### Exercise brief:
Every line of the data is to be retyped exactly.
Segment Open
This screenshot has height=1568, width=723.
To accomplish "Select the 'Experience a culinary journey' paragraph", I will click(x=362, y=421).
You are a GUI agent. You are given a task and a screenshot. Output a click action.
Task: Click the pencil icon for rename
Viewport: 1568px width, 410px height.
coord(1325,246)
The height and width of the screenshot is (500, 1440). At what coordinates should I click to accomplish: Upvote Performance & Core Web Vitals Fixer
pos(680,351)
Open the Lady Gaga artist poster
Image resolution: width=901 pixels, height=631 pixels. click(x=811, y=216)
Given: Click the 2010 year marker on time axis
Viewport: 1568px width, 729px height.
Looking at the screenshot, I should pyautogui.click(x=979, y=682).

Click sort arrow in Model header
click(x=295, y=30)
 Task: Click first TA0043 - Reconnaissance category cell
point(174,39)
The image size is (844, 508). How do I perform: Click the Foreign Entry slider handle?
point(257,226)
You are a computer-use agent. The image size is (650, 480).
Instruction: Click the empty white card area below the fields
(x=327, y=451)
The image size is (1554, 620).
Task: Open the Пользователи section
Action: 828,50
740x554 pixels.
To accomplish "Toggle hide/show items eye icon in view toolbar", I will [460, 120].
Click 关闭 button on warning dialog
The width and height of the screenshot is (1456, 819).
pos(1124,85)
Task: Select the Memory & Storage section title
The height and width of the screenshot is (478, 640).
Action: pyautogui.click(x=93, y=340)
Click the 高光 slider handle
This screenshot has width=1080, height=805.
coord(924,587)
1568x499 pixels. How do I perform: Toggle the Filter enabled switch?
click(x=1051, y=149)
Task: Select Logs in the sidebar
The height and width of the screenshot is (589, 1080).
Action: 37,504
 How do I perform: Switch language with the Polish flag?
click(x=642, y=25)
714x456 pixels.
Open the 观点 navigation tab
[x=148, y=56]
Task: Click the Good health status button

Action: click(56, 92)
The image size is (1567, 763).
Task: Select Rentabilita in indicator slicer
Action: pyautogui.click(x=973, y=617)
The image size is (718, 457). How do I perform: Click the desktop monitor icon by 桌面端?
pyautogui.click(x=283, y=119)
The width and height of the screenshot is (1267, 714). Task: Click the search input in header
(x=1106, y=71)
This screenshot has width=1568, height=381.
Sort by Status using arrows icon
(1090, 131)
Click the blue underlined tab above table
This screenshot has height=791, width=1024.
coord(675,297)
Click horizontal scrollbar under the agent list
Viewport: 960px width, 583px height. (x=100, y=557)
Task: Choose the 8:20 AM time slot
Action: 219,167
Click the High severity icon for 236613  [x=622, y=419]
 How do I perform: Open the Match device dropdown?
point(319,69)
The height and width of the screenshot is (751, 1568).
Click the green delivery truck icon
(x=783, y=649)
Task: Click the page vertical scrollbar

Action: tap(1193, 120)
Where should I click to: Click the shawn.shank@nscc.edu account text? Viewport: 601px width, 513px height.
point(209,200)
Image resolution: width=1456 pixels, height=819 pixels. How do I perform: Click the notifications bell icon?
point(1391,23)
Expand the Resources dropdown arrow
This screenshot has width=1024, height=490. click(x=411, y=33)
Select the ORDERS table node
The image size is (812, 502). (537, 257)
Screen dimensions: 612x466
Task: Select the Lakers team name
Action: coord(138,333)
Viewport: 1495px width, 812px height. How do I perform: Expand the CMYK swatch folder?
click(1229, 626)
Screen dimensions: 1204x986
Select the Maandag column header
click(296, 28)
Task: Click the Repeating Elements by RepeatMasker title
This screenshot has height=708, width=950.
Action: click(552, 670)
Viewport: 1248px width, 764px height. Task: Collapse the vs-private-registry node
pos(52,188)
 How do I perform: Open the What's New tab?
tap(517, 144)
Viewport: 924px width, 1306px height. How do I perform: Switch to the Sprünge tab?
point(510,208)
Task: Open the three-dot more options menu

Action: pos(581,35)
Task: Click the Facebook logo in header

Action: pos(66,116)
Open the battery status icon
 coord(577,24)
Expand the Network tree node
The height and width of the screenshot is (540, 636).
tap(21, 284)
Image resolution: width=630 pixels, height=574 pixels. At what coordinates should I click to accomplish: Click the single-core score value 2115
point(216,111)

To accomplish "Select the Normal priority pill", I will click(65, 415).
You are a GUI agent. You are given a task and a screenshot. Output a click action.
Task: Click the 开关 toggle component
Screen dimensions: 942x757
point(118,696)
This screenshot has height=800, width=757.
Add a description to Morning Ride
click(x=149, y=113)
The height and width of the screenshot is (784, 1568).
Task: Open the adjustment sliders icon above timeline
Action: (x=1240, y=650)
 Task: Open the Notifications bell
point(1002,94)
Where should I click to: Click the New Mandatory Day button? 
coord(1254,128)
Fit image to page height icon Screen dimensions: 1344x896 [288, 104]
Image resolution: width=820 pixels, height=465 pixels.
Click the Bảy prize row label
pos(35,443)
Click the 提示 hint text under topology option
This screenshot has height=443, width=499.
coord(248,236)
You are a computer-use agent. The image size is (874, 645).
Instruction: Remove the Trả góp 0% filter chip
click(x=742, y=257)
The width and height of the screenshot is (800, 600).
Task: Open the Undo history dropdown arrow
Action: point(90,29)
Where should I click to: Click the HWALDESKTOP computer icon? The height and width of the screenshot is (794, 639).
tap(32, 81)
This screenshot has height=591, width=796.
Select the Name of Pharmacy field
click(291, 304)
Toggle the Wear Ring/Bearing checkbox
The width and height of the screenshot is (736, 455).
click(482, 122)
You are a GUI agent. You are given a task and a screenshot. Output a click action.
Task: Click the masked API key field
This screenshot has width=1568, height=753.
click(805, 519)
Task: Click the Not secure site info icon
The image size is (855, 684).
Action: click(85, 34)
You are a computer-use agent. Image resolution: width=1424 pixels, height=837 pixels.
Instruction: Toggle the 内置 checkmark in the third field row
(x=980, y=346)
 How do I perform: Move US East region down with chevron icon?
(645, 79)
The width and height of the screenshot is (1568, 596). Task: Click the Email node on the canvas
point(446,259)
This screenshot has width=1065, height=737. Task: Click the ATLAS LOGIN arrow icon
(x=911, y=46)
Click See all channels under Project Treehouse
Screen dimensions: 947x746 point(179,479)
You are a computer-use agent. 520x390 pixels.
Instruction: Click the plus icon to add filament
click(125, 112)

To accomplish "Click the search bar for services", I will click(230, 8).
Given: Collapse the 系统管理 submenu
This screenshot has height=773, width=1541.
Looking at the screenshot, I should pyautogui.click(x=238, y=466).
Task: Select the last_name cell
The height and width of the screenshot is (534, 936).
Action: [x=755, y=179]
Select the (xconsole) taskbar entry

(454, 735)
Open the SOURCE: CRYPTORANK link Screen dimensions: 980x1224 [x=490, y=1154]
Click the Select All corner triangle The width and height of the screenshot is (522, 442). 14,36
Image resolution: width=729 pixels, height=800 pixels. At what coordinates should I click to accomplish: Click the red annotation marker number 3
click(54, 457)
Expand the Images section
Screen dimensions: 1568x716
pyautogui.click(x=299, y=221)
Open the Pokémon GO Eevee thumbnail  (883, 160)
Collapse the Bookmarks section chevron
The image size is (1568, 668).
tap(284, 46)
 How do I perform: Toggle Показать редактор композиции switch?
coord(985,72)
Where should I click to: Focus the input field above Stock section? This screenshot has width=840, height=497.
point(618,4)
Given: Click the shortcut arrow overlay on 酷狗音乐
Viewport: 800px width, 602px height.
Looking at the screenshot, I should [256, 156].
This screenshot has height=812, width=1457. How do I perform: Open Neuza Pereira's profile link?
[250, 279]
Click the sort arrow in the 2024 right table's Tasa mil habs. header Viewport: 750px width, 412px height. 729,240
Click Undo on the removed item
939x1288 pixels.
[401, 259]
Segment Closed
### Task output:
This screenshot has height=1568, width=723.
To accomplish "Select the 'Experience a culinary journey' paragraph", I will click(x=362, y=421).
You are a GUI agent. You are given a task and a screenshot. Output a click action.
Task: Click the pencil icon for rename
Viewport: 1568px width, 410px height.
coord(1325,246)
The height and width of the screenshot is (500, 1440). At what coordinates should I click to accomplish: Upvote Performance & Core Web Vitals Fixer
pos(680,351)
Open the Lady Gaga artist poster
Image resolution: width=901 pixels, height=631 pixels. click(x=811, y=216)
Given: Click the 2010 year marker on time axis
Viewport: 1568px width, 729px height.
Looking at the screenshot, I should pyautogui.click(x=979, y=682).

Click sort arrow in Model header
click(x=295, y=30)
 Task: Click first TA0043 - Reconnaissance category cell
point(174,39)
The image size is (844, 508). How do I perform: Click the Foreign Entry slider handle?
point(257,226)
You are a computer-use agent. The image size is (650, 480).
Instruction: Click the empty white card area below the fields
(x=327, y=451)
The image size is (1554, 620).
Task: Open the Пользователи section
Action: 828,50
740x554 pixels.
To accomplish "Toggle hide/show items eye icon in view toolbar", I will [460, 120].
Click 关闭 button on warning dialog
The width and height of the screenshot is (1456, 819).
pos(1124,85)
Task: Select the Memory & Storage section title
The height and width of the screenshot is (478, 640).
Action: pyautogui.click(x=93, y=340)
Click the 高光 slider handle
This screenshot has width=1080, height=805.
coord(924,587)
1568x499 pixels. How do I perform: Toggle the Filter enabled switch?
click(x=1051, y=149)
Task: Select Logs in the sidebar
The height and width of the screenshot is (589, 1080).
Action: 37,504
 How do I perform: Switch language with the Polish flag?
click(x=642, y=25)
714x456 pixels.
Open the 观点 navigation tab
[x=148, y=56]
Task: Click the Good health status button

Action: click(56, 92)
The image size is (1567, 763).
Task: Select Rentabilita in indicator slicer
Action: pyautogui.click(x=973, y=617)
The image size is (718, 457). How do I perform: Click the desktop monitor icon by 桌面端?
pyautogui.click(x=283, y=119)
The width and height of the screenshot is (1267, 714). Task: Click the search input in header
(x=1106, y=71)
This screenshot has width=1568, height=381.
Sort by Status using arrows icon
(1090, 131)
Click the blue underlined tab above table
This screenshot has height=791, width=1024.
coord(675,297)
Click horizontal scrollbar under the agent list
Viewport: 960px width, 583px height. (x=100, y=557)
Task: Choose the 8:20 AM time slot
Action: 219,167
Click the High severity icon for 236613  [x=622, y=419]
 How do I perform: Open the Match device dropdown?
point(319,69)
The height and width of the screenshot is (751, 1568).
Click the green delivery truck icon
(x=783, y=649)
Task: Click the page vertical scrollbar

Action: tap(1193, 120)
Where should I click to: Click the shawn.shank@nscc.edu account text? Viewport: 601px width, 513px height.
point(209,200)
Image resolution: width=1456 pixels, height=819 pixels. How do I perform: Click the notifications bell icon?
point(1391,23)
Expand the Resources dropdown arrow
This screenshot has width=1024, height=490. click(x=411, y=33)
Select the ORDERS table node
The image size is (812, 502). (537, 257)
Screen dimensions: 612x466
Task: Select the Lakers team name
Action: coord(138,333)
Viewport: 1495px width, 812px height. How do I perform: Expand the CMYK swatch folder?
click(1229, 626)
Screen dimensions: 1204x986
Select the Maandag column header
click(296, 28)
Task: Click the Repeating Elements by RepeatMasker title
This screenshot has height=708, width=950.
Action: click(552, 670)
Viewport: 1248px width, 764px height. Task: Collapse the vs-private-registry node
pos(52,188)
 How do I perform: Open the What's New tab?
tap(517, 144)
Viewport: 924px width, 1306px height. How do I perform: Switch to the Sprünge tab?
point(510,208)
Task: Open the three-dot more options menu

Action: pos(581,35)
Task: Click the Facebook logo in header

Action: pos(66,116)
Open the battery status icon
 coord(577,24)
Expand the Network tree node
The height and width of the screenshot is (540, 636).
tap(21, 284)
Image resolution: width=630 pixels, height=574 pixels. At what coordinates should I click to accomplish: Click the single-core score value 2115
point(216,111)

To accomplish "Select the Normal priority pill", I will click(65, 415).
You are a GUI agent. You are given a task and a screenshot. Output a click action.
Task: Click the 开关 toggle component
Screen dimensions: 942x757
point(118,696)
This screenshot has height=800, width=757.
Add a description to Morning Ride
click(x=149, y=113)
The height and width of the screenshot is (784, 1568).
Task: Open the adjustment sliders icon above timeline
Action: (x=1240, y=650)
 Task: Open the Notifications bell
point(1002,94)
Where should I click to: Click the New Mandatory Day button? 
coord(1254,128)
Fit image to page height icon Screen dimensions: 1344x896 [288, 104]
Image resolution: width=820 pixels, height=465 pixels.
Click the Bảy prize row label
pos(35,443)
Click the 提示 hint text under topology option
This screenshot has height=443, width=499.
coord(248,236)
You are a computer-use agent. The image size is (874, 645).
Instruction: Remove the Trả góp 0% filter chip
click(x=742, y=257)
The width and height of the screenshot is (800, 600).
Task: Open the Undo history dropdown arrow
Action: point(90,29)
Where should I click to: Click the HWALDESKTOP computer icon? The height and width of the screenshot is (794, 639).
tap(32, 81)
This screenshot has height=591, width=796.
Select the Name of Pharmacy field
click(291, 304)
Toggle the Wear Ring/Bearing checkbox
The width and height of the screenshot is (736, 455).
click(482, 122)
You are a GUI agent. You are given a task and a screenshot. Output a click action.
Task: Click the masked API key field
This screenshot has width=1568, height=753.
click(805, 519)
Task: Click the Not secure site info icon
The image size is (855, 684).
Action: click(85, 34)
You are a computer-use agent. Image resolution: width=1424 pixels, height=837 pixels.
Instruction: Toggle the 内置 checkmark in the third field row
(x=980, y=346)
 How do I perform: Move US East region down with chevron icon?
(645, 79)
The width and height of the screenshot is (1568, 596). Task: Click the Email node on the canvas
point(446,259)
This screenshot has width=1065, height=737. Task: Click the ATLAS LOGIN arrow icon
(x=911, y=46)
Click See all channels under Project Treehouse
Screen dimensions: 947x746 point(179,479)
You are a computer-use agent. 520x390 pixels.
Instruction: Click the plus icon to add filament
click(125, 112)

To accomplish "Click the search bar for services", I will click(230, 8).
Given: Collapse the 系统管理 submenu
This screenshot has height=773, width=1541.
Looking at the screenshot, I should pyautogui.click(x=238, y=466).
Task: Select the last_name cell
The height and width of the screenshot is (534, 936).
Action: [x=755, y=179]
Select the (xconsole) taskbar entry

(454, 735)
Open the SOURCE: CRYPTORANK link Screen dimensions: 980x1224 [x=490, y=1154]
Click the Select All corner triangle The width and height of the screenshot is (522, 442). 14,36
Image resolution: width=729 pixels, height=800 pixels. At what coordinates should I click to accomplish: Click the red annotation marker number 3
click(54, 457)
Expand the Images section
Screen dimensions: 1568x716
pyautogui.click(x=299, y=221)
Open the Pokémon GO Eevee thumbnail  (883, 160)
Collapse the Bookmarks section chevron
The image size is (1568, 668).
tap(284, 46)
 How do I perform: Toggle Показать редактор композиции switch?
coord(985,72)
Where should I click to: Focus the input field above Stock section? This screenshot has width=840, height=497.
point(618,4)
Given: Click the shortcut arrow overlay on 酷狗音乐
Viewport: 800px width, 602px height.
Looking at the screenshot, I should [256, 156].
This screenshot has height=812, width=1457. How do I perform: Open Neuza Pereira's profile link?
[250, 279]
Click the sort arrow in the 2024 right table's Tasa mil habs. header Viewport: 750px width, 412px height. 729,240
Click Undo on the removed item
939x1288 pixels.
[401, 259]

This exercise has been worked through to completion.